After two weeks with A(K)I, I entered a whole new world without leaving the house further than 500 yards. This is primarily due to the new schedule that was imposed on me.
In fact, I can't even remember when I last slept in and dilly-dallied the day away. It's simply not an option anymore once the day starts at 4:43 and one "carries" responsibility for an innocent being. All over a sudden material and reality merge and everything just becomes about presence.
My biological clock immediately adjusted to the day wake rhythm of a little fur ball, constantly craving the attention of me or at least my feet. As soon as the first sun ray creeps through the curtain, he whimpers and I have to carry him outside if I want to avoid a Jackson Pollock carpet, speckled with piss.
Within days I learned to x-ray the surface condition of the ground, judging every square centimeter of the Berlin malaise by its degree of filth. Even more NOW than ever before as the slightest inattentiveness can lead to major problems. And I'm not just talking asphalt; even a lawn can hold massive dangers (Who would have thought that i.e. awns, some bristle-like appendage of gras, cause a three digit vet bill)

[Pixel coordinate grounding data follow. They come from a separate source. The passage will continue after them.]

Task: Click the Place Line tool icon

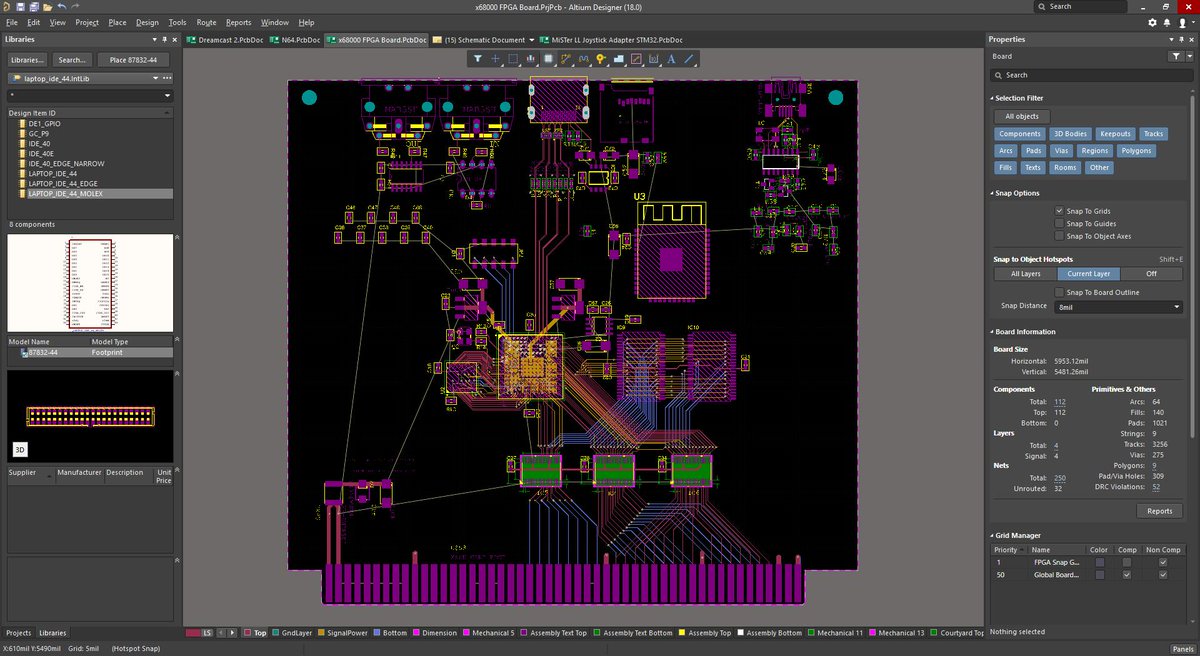Action: point(689,59)
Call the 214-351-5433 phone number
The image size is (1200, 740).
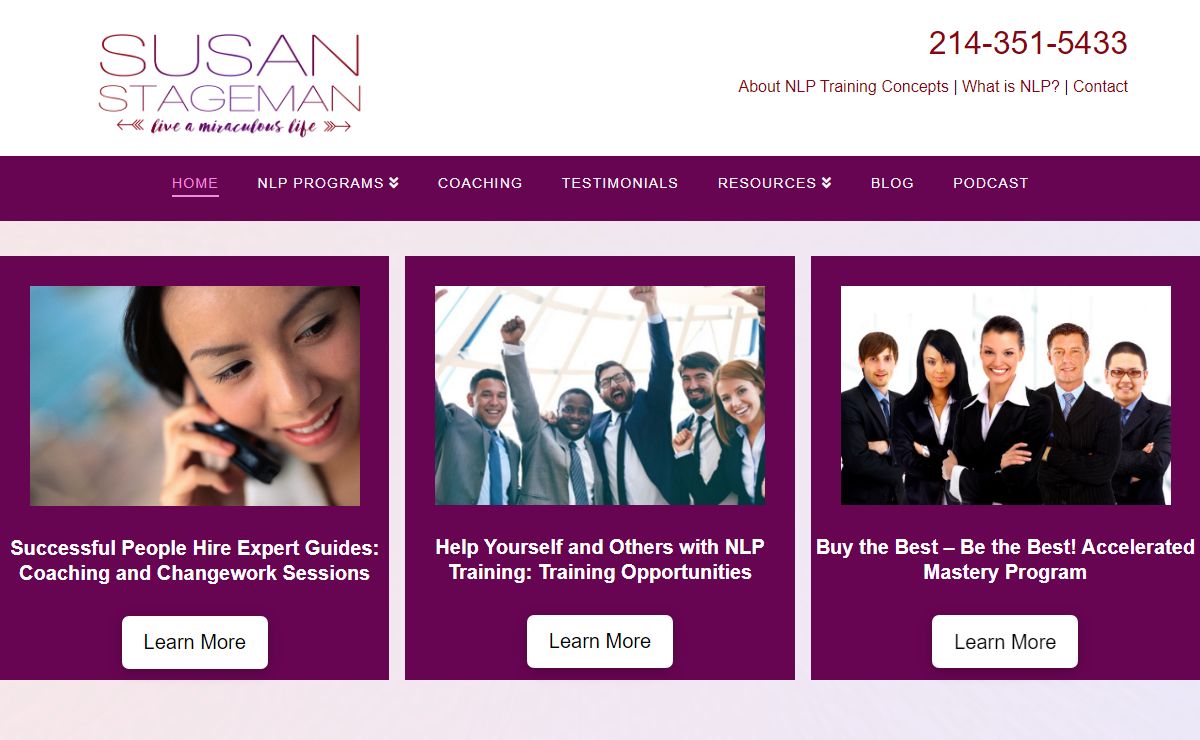(1028, 43)
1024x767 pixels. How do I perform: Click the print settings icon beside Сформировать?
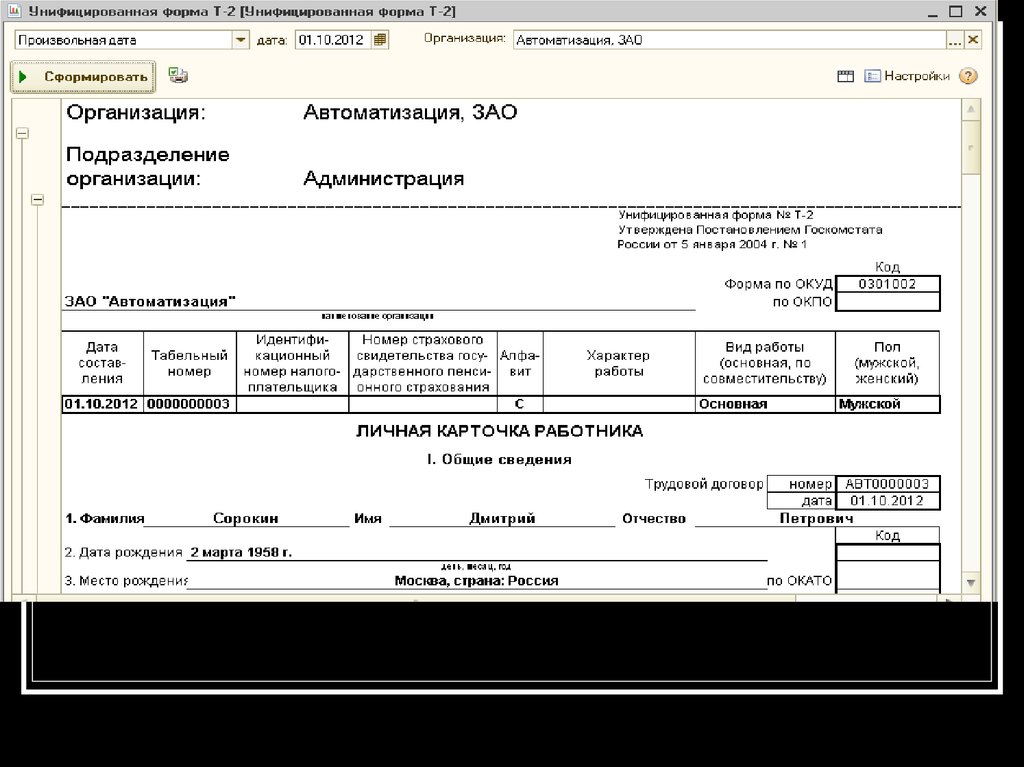[x=178, y=76]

And the fun doesn't just stop there. About a hundred times a day I gotta check the puppy snout to remove "I don't know what" as it discovers something irresistible on every disgusting inch of surface.
So, I figured, in theory it would help to have a fellow sufferer to talk to. Ask for advice how to avoid all the obstacles out there. In theory! As usual this went a little bit out of control.
Once you get in the routine of standing at one particular corner every morning around the same time (like a hooker) with a cute swiffer attached to you, you get a taste of "celebrity burden".
You literally become a tourist attraction. To make matters worse an outgoing personality paired with demaraction problems, doesn't particulary yell "FUCK OFF"
Since last week I got 397 new contacts (just counting the 2-legged ones). And for reasons I can't recall, I joined a group, who I have nothing in common with but a hairy companion.
However, despite all those exhausting obstacles, I regained a lust for life.
All over a sudden life seems to have a purpose besides surrendering into mind spirals and brainstorming original endings / gravestone inscriptions.
For the first time in years, I am actually glad, to wake up and carry a borderline stupid grin on my face, watching this furry thing roll around the floor or even just by sitting in front of me!
OMG, I am actually HAPPY!
Hopefully I wont end up like Annie Lennox, who revealed she might never be able to create again - because she is too happy.